**Page:**
· · · · ·

Now let’s re-enable real-time aggregation and try the same query, first showing how the real-time aggregation is defined as a UNION ALL between the materialized and raw data.

=> ALTER VIEW cpu_1h set (timescaledb.materialized_only = false);

=> \d+ cpu_1h;

                                          View "public.cpu_1h"
      Column       |           Type           | Collation | Nullable | Default | Storage  | Description 
-------------------+--------------------------+-----------+----------+---------+----------+-------------
 hour              | timestamp with time zone |           |          |         | plain    | 
 hostname          | text                     |           |          |         | extended | 
 hist_usage_user   | integer[]                |           |          |         | extended | 
 hist_usage_system | integer[]                |           |          |         | extended | 
 hist_usage_iowait | integer[]                |           |          |         | extended | 

View definition:
 SELECT _materialized_hypertable_2.hour,
    _materialized_hypertable_2.hostname,
    _timescaledb_internal.finalize_agg(...) AS hist_usage_user,
    _timescaledb_internal.finalize_agg(...) AS hist_usage_system,
    _timescaledb_internal.finalize_agg(...) AS hist_usage_iowait
   FROM _timescaledb_internal._materialized_hypertable_2
  WHERE _materialized_hypertable_2.hour < COALESCE(_timescaledb_internal.to_timestamp(_timescaledb_internal.cagg_watermark(1)), '-infinity'::timestamp with time zone)

· · · · ·

**Source excerpt:**

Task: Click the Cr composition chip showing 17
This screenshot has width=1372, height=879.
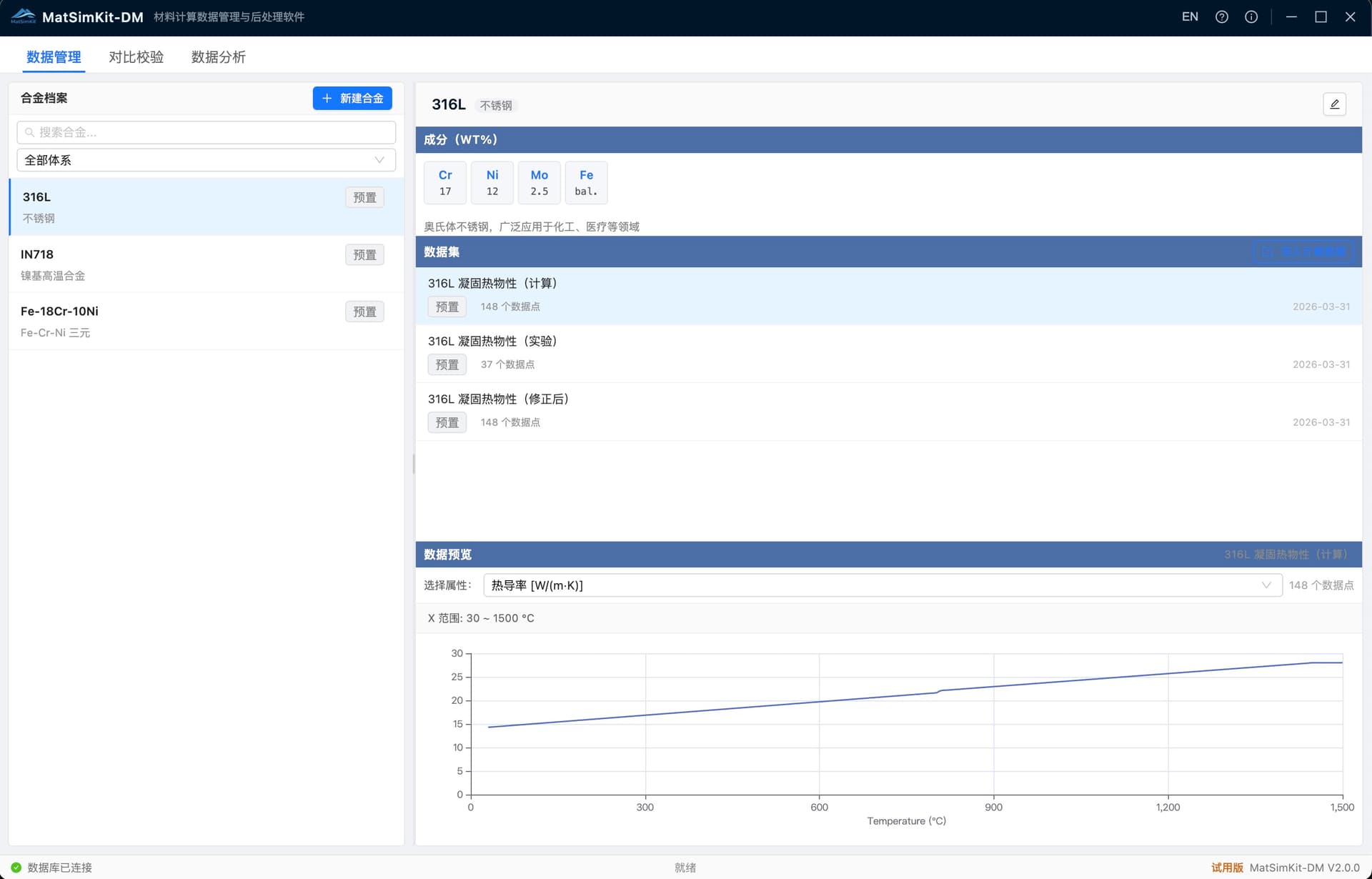Action: [444, 182]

· · · · ·

**Required tasks:**
A. Can you summarize the real-time aggregation walkthrough in two sentences?
B. Could you pick up the real-time aggregation walkthrough right after its last line and keep it going?

**Responses by task:**
A. Real-time aggregation is re-enabled on the cpu_1h view by setting timescaledb.materialized_only to false, and the view is then described with \d+ to show how it is defined as a UNION ALL between materialized and raw data. The view has hour, hostname, and three integer-array histogram columns, and the definition shown selects finalized aggregates from the materialized hypertable for hours earlier than the watermark.

B.
  GROUP BY _materialized_hypertable_2.hour, _materialized_hypertable_2.hostname
UNION ALL
 SELECT time_bucket('01:00:00'::interval, cpu."time") AS hour,
    cpu.hostname,
    histogram(cpu.usage_user, 0.0::double precision, 1.0::double precision, 5) AS hist_usage_user,
    histogram(cpu.usage_system, 0.0::double precision, 1.0::double precision, 5) AS hist_usage_system,
    histogram(cpu.usage_iowait, 0.0::double precision, 1.0::double precision, 5) AS hist_usage_iowait
   FROM cpu
  WHERE cpu."time" >= COALESCE(_timescaledb_internal.to_timestamp(_timescaledb_internal.cagg_watermark(1)), '-infinity'::timestamp with time zone)
  GROUP BY (time_bucket('01:00:00'::interval, cpu."time")), cpu.hostname;


=> EXPLAIN (ANALYZE, COSTS OFF)
   SELECT * FROM cpu_1h
   WHERE hour > '2020-05-06 02:32:34.627143+00'::timestamptz - interval '7 days'
   ORDER BY hour DESC;

QUERY PLAN               
----------------------------------------------------------------
 Sort (actual time=20.871..21.055 rows=1680 loops=1)
   Sort Key: _materialized_hypertable_2.hour DESC
   Sort Method: quicksort  Memory: 495kB
   ->  Append (actual time=1.842..20.536 rows=1680 loops=1)
         ->  HashAggregate (actual time=1.841..2.789 rows=1670 loops=1)
               Group Key: _materialized_hypertable_2.hour, _materialized_hypertable_2.hostname
               ->  Custom Scan (ChunkAppend) on _materialized_hypertable_2 (actual time=0.105..0.580 rows=1670 loops=1)
                     Chunks excluded during startup: 1
                     ->  Index Scan using _hyper_2_17_chunk__materialized_hypertable_2_hour_idx on _hyper_2_17_chunk (actual time=0.104..0.475 rows=1670 loops=1)
                           Index Cond: ((hour < COALESCE(_timescaledb_internal.to_timestamp(_timescaledb_internal.cagg_watermark(1)), '-infinity'::timestamp with time zone)) AND (hour > ('2020-05-06 02:32:34.627143+00'::timestamp with time zone - '7 days'::interval)))
         ->  HashAggregate (actual time=17.641..17.655 rows=10 loops=1)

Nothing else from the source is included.